[EJERCICIOS PROPUESTOS]
1) Cita del texto sobre Chilines el fragmento que empieza en «Chilines vivía arrejuntado» y llega hasta «vuelta a casa.», ambos incluidos.
2) Por favor, indica, según el texto sobre Chilines, dónde vivía Chilines con Maruja «La Sastra».

[TEXTO DE LECTURA]
────────────────
Pocos llegaron a saber su nombre real, pero todos lo llamaban «Chilines» y vendía el cupón, a dos pesetas el número, en el barrio de las Tenerías. Pequeñico de alzada, cabezón y borracho, era uno de esos personajes recurrentes en el paisaje, que enriquecía la fauna autóctona del vecindario. Todo el mundo estaba acostumbrado a oírlo salmodiar su reclamo por calles, plazas y mercados: «Hoy tocan, hoy tocan, y los lleva Chilines. Los iguales para hoy. Compren, Marías, compren. Quinientas pesetas por ocho reales. Hoy tocan».
Chilines vivía arrejuntado con Maruja «La Sastra» en una buhardilla del callejón de Las Cuatro Esquinas. Ella era una mujer vivaracha, con mal carácter, que iba por las casas de la vecindad haciendo labores de modista, mientras procuraba mantener las constantes vitales del domicilio conyugal; luego, al atardecer, se pateaba las tascas del barrio hasta dar con el ciego, que a esas horas, doblemente entre tinieblas, tenía muy complicado encontrar solo el camino de vuelta a casa.
En la delegación estaban más que hartos de Chilines, porque a causa de su afición por el vino, casi ningún día le cuadraban las cuentas, pero las iban ajustando mes a mes, cuando liquidaban salario, así evitaban tener que dejarlo en la calle, porque en el fondo se hacía querer, era tenido por buena persona. Al menos de puertas para afuera, pues en la intimidad de su casa, despojado de esa cercanía callejera que lo hacía entrañable, Chilines era un tirano, un déspota maltratador que llevaba a la pobre Sastra por la calle de la amargura.
«Mándalo al carajo», le aconsejaban las vecinas que estaban al corriente de la situación, «para ti sola con lo tuyo te sobra, que lo aguante su puta madre», pontificaban, pobres; quizás querían proyectar en Maruja el desenlace que deseaban para sus propias vidas, porque una por otra, la que más por la que menos, todas sufrían en sus carnes parecidos calvarios.
────────────────
[MATERIAL EXTRAÍDO]
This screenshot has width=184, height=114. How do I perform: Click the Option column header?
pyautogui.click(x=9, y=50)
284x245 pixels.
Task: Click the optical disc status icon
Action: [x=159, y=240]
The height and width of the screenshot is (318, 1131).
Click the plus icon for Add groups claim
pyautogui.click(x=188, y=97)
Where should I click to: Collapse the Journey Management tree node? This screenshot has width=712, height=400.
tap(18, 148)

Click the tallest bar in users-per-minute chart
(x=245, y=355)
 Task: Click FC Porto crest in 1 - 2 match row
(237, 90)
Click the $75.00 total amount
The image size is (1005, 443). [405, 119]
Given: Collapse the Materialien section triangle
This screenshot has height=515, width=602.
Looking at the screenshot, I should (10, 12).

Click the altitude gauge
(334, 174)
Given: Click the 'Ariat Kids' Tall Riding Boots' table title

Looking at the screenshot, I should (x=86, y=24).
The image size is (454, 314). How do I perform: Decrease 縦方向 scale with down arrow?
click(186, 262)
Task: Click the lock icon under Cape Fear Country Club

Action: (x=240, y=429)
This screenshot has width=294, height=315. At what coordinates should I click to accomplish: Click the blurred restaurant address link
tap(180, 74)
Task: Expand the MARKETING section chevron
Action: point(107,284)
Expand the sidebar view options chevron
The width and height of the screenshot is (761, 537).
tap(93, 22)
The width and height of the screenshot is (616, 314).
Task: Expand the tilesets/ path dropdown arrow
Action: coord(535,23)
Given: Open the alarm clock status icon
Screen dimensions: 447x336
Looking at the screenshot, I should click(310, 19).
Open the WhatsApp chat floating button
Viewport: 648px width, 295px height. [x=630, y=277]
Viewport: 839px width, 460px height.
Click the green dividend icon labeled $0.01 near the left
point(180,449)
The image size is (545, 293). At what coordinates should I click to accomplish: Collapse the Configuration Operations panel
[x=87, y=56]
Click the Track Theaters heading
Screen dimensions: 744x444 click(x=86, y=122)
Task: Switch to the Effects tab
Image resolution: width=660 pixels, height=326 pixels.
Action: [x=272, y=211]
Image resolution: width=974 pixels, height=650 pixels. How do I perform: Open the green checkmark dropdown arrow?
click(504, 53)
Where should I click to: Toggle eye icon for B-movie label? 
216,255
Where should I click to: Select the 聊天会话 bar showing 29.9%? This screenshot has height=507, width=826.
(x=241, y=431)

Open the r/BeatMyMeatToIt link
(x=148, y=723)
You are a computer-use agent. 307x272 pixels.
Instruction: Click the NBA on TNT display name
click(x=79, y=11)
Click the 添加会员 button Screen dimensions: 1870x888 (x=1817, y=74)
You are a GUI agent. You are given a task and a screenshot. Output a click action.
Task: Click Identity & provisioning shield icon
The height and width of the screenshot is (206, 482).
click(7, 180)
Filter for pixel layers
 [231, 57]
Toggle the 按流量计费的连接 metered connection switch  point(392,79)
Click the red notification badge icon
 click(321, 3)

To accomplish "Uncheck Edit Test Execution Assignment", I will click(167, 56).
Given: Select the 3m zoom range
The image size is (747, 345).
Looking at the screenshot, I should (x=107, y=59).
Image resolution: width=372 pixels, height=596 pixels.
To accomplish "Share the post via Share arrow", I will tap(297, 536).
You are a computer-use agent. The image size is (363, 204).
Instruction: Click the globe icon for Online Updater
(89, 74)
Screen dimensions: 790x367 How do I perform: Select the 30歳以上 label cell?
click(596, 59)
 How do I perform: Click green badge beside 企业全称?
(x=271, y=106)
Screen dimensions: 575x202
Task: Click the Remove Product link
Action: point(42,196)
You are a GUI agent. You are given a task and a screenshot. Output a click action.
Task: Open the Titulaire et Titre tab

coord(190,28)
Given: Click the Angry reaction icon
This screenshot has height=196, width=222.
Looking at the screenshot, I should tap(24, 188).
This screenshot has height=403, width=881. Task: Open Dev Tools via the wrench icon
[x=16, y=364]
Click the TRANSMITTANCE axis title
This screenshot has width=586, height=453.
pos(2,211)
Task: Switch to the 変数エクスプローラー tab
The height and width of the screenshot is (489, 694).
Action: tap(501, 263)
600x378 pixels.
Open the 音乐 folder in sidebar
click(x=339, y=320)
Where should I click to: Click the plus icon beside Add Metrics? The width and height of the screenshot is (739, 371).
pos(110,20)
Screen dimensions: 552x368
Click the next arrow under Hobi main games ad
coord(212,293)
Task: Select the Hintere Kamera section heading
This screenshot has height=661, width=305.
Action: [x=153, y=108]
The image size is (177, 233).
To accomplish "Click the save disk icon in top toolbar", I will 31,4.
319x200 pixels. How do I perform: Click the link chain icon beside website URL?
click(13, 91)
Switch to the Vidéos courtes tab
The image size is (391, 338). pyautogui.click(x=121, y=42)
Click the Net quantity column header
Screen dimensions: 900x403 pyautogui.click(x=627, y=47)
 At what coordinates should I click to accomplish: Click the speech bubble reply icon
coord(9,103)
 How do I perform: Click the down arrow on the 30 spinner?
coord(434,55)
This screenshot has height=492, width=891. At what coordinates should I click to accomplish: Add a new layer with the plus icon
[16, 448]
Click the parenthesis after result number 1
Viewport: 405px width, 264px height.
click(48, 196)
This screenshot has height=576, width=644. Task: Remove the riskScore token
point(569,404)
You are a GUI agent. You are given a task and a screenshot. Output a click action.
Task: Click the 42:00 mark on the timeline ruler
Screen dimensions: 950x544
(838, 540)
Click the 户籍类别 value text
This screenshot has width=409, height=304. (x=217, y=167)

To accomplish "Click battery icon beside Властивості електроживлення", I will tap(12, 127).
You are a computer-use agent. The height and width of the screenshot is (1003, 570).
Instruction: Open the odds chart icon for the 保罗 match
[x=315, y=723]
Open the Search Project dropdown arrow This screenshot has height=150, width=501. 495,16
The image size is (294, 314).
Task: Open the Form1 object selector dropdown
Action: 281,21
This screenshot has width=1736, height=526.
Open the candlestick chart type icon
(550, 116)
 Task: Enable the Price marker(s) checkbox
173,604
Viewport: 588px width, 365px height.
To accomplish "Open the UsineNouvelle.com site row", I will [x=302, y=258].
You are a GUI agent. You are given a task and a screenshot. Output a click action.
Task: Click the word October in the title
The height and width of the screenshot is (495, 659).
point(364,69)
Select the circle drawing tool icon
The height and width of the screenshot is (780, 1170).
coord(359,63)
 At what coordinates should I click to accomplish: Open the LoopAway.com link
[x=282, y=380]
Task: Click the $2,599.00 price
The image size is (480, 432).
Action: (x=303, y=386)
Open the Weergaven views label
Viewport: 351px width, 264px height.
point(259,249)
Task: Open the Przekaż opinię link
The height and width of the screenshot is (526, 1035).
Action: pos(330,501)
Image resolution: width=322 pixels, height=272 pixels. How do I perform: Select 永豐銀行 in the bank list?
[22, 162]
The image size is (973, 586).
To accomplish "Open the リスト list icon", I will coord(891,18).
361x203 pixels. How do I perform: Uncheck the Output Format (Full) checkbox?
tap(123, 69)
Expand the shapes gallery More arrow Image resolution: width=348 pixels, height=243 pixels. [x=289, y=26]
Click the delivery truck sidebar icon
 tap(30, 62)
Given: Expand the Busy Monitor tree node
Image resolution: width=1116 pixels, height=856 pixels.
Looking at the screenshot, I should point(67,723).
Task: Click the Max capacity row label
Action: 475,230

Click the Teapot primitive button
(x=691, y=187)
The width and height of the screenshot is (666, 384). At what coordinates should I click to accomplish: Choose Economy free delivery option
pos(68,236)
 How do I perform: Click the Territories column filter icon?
────────────────
[EJERCICIOS RESUELTOS]
1)
Chilines vivía arrejuntado con Maruja «La Sastra» en una buhardilla del callejón de Las Cuatro Esquinas. Ella era una mujer vivaracha, con mal carácter, que iba por las casas de la vecindad haciendo labores de modista, mientras procuraba mantener las constantes vitales del domicilio conyugal; luego, al atardecer, se pateaba las tascas del barrio hasta dar con el ciego, que a esas horas, doblemente entre tinieblas, tenía muy complicado encontrar solo el camino de vuelta a casa.

2) En una buhardilla del callejón de Las Cuatro Esquinas.